Our team of data monkeys have scoured dozens of sources to collect interesting statistics about US Singles. Discover how the profile of American singles has changed over time.
In legal definitions for interpersonal status, a single person is someone who is not in a relationship or is “unmarried”.
As a demographic category, Single people in the US are growing faster than Married, a trend that has continued uninterrupted since 1960. In fact Singles now outnumber married adults!
In 2011 there were 102.1 million singles in America, that represented 44.1% of all US residents. By 2014, just 3 short years later, there are now 124.6 million singles in America, representing over 50% of all US residents.
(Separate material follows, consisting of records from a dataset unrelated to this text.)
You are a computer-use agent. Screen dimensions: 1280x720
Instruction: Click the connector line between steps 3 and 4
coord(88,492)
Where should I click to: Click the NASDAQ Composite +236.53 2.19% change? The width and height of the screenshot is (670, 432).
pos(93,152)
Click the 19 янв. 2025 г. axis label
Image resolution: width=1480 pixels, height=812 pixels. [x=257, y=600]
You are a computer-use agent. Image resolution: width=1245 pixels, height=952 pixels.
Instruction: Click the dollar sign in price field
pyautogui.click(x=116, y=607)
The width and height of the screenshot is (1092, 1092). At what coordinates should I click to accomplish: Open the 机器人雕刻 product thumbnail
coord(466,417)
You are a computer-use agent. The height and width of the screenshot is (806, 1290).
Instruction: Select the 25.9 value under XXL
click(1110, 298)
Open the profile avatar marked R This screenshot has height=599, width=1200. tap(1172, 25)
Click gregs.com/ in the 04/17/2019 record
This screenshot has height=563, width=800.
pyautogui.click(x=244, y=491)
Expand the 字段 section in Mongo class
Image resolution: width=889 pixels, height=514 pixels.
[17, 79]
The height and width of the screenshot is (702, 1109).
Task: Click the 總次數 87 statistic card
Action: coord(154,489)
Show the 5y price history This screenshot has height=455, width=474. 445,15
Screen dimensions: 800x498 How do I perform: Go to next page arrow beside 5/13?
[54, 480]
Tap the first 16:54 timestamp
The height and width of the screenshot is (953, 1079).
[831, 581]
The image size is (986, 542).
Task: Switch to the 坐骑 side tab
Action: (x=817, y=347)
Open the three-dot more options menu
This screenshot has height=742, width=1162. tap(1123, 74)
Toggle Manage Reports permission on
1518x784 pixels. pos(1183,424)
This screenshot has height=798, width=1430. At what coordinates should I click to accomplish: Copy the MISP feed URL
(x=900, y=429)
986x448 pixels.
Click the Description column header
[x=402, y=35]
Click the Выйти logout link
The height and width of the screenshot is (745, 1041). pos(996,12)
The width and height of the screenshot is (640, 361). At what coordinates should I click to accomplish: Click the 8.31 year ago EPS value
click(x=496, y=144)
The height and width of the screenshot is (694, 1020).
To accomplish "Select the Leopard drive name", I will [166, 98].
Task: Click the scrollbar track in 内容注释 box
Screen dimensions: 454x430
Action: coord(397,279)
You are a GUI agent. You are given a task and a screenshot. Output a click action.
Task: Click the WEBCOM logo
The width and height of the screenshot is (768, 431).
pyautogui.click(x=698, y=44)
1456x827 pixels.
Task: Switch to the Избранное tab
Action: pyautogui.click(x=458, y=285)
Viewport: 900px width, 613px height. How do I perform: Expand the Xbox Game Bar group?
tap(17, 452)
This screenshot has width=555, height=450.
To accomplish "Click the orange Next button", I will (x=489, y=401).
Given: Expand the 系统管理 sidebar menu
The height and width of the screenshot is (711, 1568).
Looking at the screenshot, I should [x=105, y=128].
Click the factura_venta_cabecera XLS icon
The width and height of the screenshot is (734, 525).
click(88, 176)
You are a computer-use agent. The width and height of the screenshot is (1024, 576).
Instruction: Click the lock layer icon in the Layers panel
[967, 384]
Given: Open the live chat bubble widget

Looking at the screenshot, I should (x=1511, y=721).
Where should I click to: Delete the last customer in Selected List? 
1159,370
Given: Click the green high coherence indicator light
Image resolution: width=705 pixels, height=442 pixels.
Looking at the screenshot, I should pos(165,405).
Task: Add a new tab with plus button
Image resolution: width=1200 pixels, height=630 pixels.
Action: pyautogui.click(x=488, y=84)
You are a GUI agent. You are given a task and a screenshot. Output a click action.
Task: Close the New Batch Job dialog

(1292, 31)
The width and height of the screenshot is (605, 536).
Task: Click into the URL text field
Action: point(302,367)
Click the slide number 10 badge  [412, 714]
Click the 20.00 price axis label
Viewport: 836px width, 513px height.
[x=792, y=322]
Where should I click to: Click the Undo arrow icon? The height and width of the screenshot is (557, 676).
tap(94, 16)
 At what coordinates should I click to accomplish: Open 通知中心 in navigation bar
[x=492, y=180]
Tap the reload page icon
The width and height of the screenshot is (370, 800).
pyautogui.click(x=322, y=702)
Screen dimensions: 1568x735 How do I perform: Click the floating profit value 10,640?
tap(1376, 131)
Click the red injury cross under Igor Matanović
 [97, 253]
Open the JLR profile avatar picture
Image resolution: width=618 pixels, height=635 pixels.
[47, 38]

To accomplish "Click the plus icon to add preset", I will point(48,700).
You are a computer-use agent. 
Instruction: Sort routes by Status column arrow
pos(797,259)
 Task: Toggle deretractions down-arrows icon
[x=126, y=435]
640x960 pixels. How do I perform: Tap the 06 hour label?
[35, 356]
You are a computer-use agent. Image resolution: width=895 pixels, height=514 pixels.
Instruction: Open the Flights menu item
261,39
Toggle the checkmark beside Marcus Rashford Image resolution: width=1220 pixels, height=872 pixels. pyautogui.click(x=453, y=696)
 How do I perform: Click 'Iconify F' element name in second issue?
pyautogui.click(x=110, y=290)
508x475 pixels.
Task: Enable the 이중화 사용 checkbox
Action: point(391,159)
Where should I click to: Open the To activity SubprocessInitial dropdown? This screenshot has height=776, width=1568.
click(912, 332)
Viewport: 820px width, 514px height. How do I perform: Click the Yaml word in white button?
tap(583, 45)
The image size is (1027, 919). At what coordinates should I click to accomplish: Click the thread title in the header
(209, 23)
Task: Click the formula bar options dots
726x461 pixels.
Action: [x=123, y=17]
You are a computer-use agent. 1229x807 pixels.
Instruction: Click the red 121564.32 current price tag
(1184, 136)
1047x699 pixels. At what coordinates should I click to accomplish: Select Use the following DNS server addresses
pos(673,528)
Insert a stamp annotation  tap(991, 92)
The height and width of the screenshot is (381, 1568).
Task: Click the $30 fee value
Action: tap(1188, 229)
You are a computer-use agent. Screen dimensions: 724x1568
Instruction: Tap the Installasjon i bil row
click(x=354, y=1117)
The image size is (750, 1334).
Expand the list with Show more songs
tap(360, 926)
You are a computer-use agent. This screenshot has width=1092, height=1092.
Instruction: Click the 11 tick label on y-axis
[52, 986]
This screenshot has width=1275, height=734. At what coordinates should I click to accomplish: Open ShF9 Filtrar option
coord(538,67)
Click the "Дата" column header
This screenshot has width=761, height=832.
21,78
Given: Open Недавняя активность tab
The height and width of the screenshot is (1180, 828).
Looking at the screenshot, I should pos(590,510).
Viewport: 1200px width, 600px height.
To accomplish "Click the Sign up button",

While the label ‘Single’ indicates that a person is not currently married, a number of Singles have previously been married and are currently single as a result of divorce or the passing of a spouse. Of unmarried US residents 18 and older 14% are widowed, 24% are divorced and 62% have never been married. That ratio has changed over time – while widowers are becoming less common, divorce is becoming much more common. The percent of Singles that have never been married is also on the rise- in fact its nearly double the ratio from 1960!
While the national population is fairly evenly split between men (49.5%) and women(50.5%) the singles demographic skews a bit more with women making up 53% of singles, and men only 47%. That means there are 86 unmarried men for every 100 unmarried women.
Gender has long been a factor in the age at which individuals have entered in to marriage with women entering into marriage an average of 3 years earlier than men. The average age people are choosing to enter into marriage has risen significantly over the last several decades soaring from 20 for women & 23 for mean in 1960 to 27 for women and 29 for men in the current decade.
Studies show that while 23% of single females attend church regularly, only 15% of single men do.
As the racial make-up of the US has changed over time, so too has the ethnic ratio of Singles. However, living ‘single’ is growing in popularity across all ethnic groups at relatively the same pace. The percentage of singles has grown 73% among Caucasians, 86% among Hispanics & 77% among African Americans. The face of Single-America is becoming more diverse, reflecting similar changes to the overall US population.
There is significant growth in the single community across all age groups. This is particularly noticeable in the 25-44 range where the percentage of singles has nearly tripled what it was in the 1960’s. As of 2012 more than 90% of adults under 24 years old are single. On the other end of the spectrum, there are currently over 17 million unmarried seniors which accounts for over 16% of all US singles.
The demographic make-up of society is different in every region. Some locations tend to skew heavily toward single life, while others have heavier concentrations of married couples. The heaviest concentration of singles is in Washington DC where an astonishing 71% of the population is single – a full 20 points above the national average. This solitary lifestyle is juxtaposed by Idaho & Utah, which are both around 40% single – well below the national average.
Over 40% of the US workforce is single – that’s over 56 million unmarried American workers contributing an impressive $2 trillion to the US economy. Singles are putting more focus on completing basic education with 90% increase in high-school completion compared to the 60’s, as well as investing in a college education up 68% compared to the 60’s.